_Your task_
From the text about GTAs and online teaching, duplicate word for word the portion between "Nevertheless, since GTAs" and "it that straightforward?", inclusive.

_Supplied text_
--------------------------------------------------

Nevertheless, since GTAs assist, rather than lead modules, in a time of tightened university spending, they are likely to be the first teaching staff to feel the pinch. As it stands, many institutions have told GTAs that they do not expect them to be able to carry out their normal teaching duties, but even those on zero-hours contracts will continue to be paid this year (Exeter, Swansea, Kent and Manchester are all examples). However, if social distancing progresses into next academic year, we may see far fewer new PhD students given the chance to apply to be a GTA. Some existing GTAs who would have expected to teach may also find they are no longer required as face-to-face learning is cut back. Cutting GTAs will naturally save institutions money. However, is it that straightforward?

Several universities have outlined their plans to deliver lectures online for the whole of next academic year (for example, Cambridge and Manchester). These big plans are certainly not business as usual – so we should not expect institutions to be teaching as usual either. Taking lectures online does not have to mean traditional delivery with one speaker to a large (albeit electronic) room. Many platforms for online lecturing, for example Zoom, have the capacity for online ‘breakout’ rooms, where small groups can discuss content before returning to the lecture as a whole. Used effectively, with GTAs supervising the discussion in each breakout room, these could strengthen students’ experience of being a cohort and help them to engage with both the course content and their peers, something that will be more challenging at home than it may have been on campus.

Institutions may prefer a less rigid approach to live participation, allowing students in different time zones the same access to material. This does not mean that ambitions should be limited, however, as GTAs could be used to provide small-group learning sessions at different times, complementing the lecture experience and providing flexibility for all.

In fact, while the transition to online leaning is a challenge, it is also, in that old cliché, an opportunity too. It is time to redesign courses for the new generation of tech-savvy students. Creating new material fit for a digital age is going to take time and resources. With staff already under immense amounts of pressure, why not look to GTAs to help?

One of the main sources underpinning financial pressures in the sector during this pandemic is the loss of international tuition fees, which cross-subsidise other university activity. What better way to attract international students back than by becoming the most innovative, tech-enabled higher education sector in the world? Not only would this assist teaching and learning during Covid-19, but it would leave a legacy of strong international recruitment, underpinned by the hard work of GTAs. It would also massively outweigh any financial costs of keeping GTAs employed. For example, a GTA earning £15 an hour for 7 hours a week during term-time may cost a university around £3,800 a year based on 36 weeks of teaching. International fees regularly exceed £10,000 per student.

--------------------------------------------------

_Dataset excerpts_
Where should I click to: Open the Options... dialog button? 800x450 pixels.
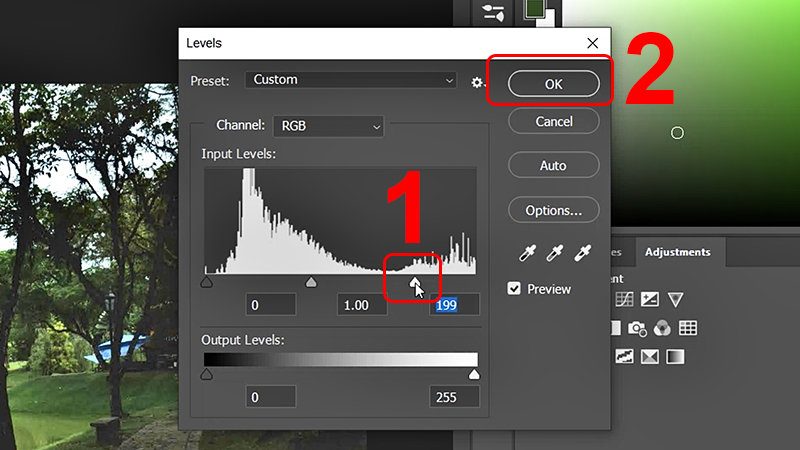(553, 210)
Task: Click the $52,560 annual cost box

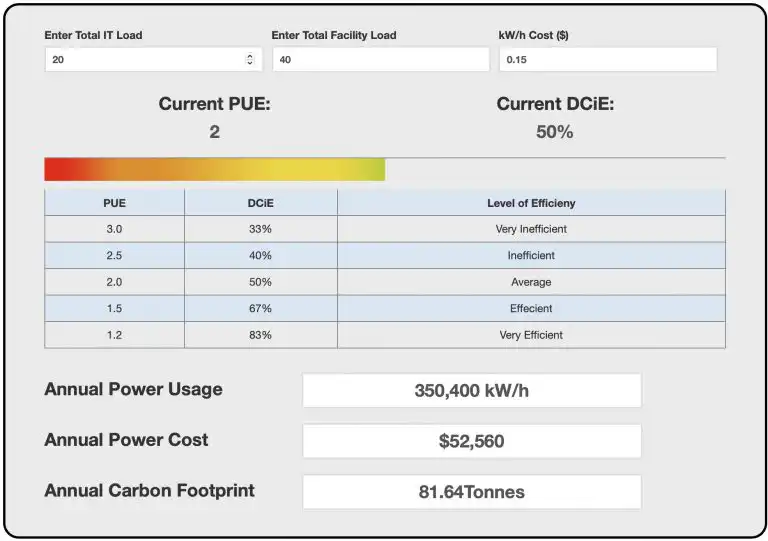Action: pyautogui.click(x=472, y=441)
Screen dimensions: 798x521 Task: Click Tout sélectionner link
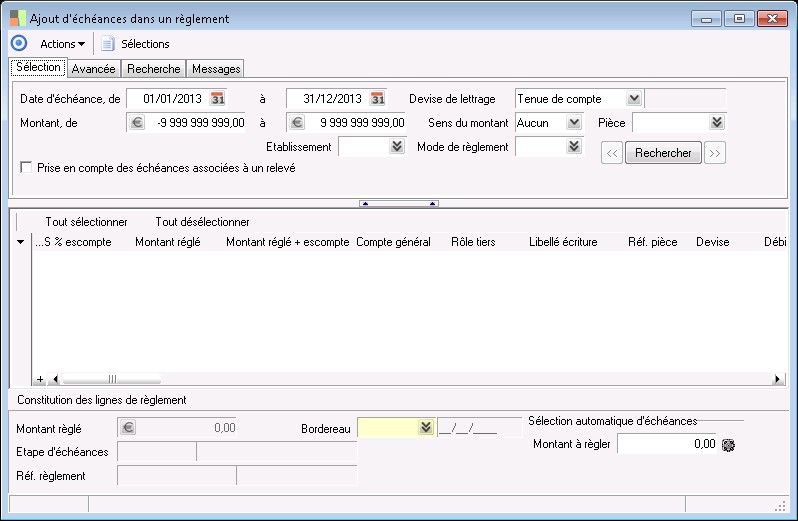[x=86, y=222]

--------------------------------------------------

_Answer space_
Nevertheless, since GTAs assist, rather than lead modules, in a time of tightened university spending, they are likely to be the first teaching staff to feel the pinch. As it stands, many institutions have told GTAs that they do not expect them to be able to carry out their normal teaching duties, but even those on zero-hours contracts will continue to be paid this year (Exeter, Swansea, Kent and Manchester are all examples). However, if social distancing progresses into next academic year, we may see far fewer new PhD students given the chance to apply to be a GTA. Some existing GTAs who would have expected to teach may also find they are no longer required as face-to-face learning is cut back. Cutting GTAs will naturally save institutions money. However, is it that straightforward?